In June 2006, it was announced that Guerrero had transferred to Hamburger SV and signed a contract with the club through 2010. His first season was marred by an injury, which took away half his season, and his low productivity, being a sub most of the season. Near the end, he did score three goals, making his season total 5 goals in 20 games. One of these goals was against former club Bayern Munich in a 1–2 victory which left Bayern with no possibilities of making it to the UEFA Champions League. In the 2007–08 season, his second at Hamburg, Guerrero played 29 of 34 games in the Bundesliga, scoring nine goals and getting four assists, as well as becoming an undisputed starter and a vital part of the side; he was the third top scorer, behind Rafael van der Vaart (12 goals) and Ivica Olić (14 goals). In the UEFA Cup and qualification, he played nine games, scoring five goals and getting three assists. His first hat-trick in his professional career was against Karlsruher SC, in the last game of the Bundesliga, scoring the second, third, and fourth goals in a 7–0 victory. This victory secured them fourth place and a UEFA Cup spot for next season.

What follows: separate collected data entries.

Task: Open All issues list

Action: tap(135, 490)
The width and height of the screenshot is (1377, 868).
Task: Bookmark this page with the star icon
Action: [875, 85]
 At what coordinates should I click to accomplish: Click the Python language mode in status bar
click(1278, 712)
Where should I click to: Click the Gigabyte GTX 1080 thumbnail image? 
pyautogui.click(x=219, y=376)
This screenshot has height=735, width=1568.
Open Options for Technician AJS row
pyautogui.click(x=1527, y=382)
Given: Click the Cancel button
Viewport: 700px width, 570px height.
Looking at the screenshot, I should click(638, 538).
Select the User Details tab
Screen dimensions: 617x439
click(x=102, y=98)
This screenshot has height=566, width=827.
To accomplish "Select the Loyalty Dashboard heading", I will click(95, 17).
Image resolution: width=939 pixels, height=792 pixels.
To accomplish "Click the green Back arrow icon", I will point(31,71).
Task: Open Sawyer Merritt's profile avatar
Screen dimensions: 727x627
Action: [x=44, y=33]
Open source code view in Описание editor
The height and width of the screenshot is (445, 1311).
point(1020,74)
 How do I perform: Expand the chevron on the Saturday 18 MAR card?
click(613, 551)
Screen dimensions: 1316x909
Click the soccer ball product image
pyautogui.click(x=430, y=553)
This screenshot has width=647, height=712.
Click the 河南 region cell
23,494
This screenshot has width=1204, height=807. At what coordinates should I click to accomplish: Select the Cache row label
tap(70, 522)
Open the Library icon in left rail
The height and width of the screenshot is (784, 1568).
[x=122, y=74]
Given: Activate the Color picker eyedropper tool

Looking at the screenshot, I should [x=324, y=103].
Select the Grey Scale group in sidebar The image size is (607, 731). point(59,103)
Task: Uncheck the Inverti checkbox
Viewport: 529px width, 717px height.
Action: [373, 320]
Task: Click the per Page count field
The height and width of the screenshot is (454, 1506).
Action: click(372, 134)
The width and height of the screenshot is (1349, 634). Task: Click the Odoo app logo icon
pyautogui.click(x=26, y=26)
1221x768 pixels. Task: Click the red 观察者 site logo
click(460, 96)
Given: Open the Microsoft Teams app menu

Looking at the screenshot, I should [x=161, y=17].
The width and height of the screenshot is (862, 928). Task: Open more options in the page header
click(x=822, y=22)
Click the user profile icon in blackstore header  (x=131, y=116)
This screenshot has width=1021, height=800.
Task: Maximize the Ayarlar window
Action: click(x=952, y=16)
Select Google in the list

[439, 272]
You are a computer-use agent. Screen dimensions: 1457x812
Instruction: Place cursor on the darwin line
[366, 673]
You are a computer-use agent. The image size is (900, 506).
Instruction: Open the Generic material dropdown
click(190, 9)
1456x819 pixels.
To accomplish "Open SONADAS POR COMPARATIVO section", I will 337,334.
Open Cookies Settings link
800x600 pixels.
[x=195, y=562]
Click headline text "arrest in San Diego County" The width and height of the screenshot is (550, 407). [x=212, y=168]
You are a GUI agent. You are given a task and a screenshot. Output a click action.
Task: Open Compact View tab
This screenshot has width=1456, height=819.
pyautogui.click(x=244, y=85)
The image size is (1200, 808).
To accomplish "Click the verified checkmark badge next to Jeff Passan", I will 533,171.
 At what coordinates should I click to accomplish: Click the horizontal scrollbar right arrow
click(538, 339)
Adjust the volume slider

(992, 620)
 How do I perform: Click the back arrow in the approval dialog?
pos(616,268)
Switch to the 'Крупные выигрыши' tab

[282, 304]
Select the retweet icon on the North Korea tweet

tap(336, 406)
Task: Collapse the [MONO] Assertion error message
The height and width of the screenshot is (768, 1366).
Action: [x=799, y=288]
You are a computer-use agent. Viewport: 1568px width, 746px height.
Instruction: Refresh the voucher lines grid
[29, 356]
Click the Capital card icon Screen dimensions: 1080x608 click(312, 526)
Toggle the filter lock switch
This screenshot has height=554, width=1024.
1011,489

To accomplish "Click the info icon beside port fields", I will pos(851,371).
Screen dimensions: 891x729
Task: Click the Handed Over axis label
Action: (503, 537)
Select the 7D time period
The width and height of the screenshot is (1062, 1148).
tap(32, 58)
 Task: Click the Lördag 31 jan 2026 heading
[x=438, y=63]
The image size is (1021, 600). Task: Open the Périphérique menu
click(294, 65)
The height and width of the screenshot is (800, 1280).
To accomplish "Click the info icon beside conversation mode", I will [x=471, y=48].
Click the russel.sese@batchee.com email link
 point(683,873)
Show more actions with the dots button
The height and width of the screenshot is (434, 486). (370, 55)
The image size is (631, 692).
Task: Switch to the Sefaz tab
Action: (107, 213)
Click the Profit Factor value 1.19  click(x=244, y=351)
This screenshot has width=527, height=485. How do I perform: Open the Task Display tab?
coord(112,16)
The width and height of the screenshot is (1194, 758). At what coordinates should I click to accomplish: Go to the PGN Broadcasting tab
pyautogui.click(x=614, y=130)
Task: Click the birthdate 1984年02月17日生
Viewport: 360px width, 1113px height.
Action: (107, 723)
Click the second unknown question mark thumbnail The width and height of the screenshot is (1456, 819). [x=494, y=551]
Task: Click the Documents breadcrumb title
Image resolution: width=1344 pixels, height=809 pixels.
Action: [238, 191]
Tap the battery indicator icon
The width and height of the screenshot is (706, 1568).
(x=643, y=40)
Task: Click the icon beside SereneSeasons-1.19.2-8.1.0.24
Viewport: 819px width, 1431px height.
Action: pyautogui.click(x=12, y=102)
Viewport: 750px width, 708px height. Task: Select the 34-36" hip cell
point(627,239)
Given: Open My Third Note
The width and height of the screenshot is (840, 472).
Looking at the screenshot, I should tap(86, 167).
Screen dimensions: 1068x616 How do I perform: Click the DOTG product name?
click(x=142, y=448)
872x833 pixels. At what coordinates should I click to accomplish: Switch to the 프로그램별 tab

By the beginning of the 2008–09 season, Guerrero had become first choice striker for Hamburger SV. Coach Martin Jol even went as far as saying that Guerrero better not catch even a cold during the season. Guerrero was fined a club record (somewhere in the region of €50,000–100,000), in April 2010 for an incident at the end of a league game with Hannover 96, where after apparently having been abused by a Hamburg fan, Guerrero threw his drink bottle into the crowd, striking that fan in the face. The German Football Association (DFB) suspended Guerrero for five league games and fined him €20,000.

Corinthians

Guerrero joined Brazilian club Corinthians on 13 July 2012, on a three-year deal for a fee of R$7.5 million. He scored both of their goals in the 2012 FIFA Club World Cup, once in the semi-finals against Al Ahly SC and the winning goal in the final against Chelsea.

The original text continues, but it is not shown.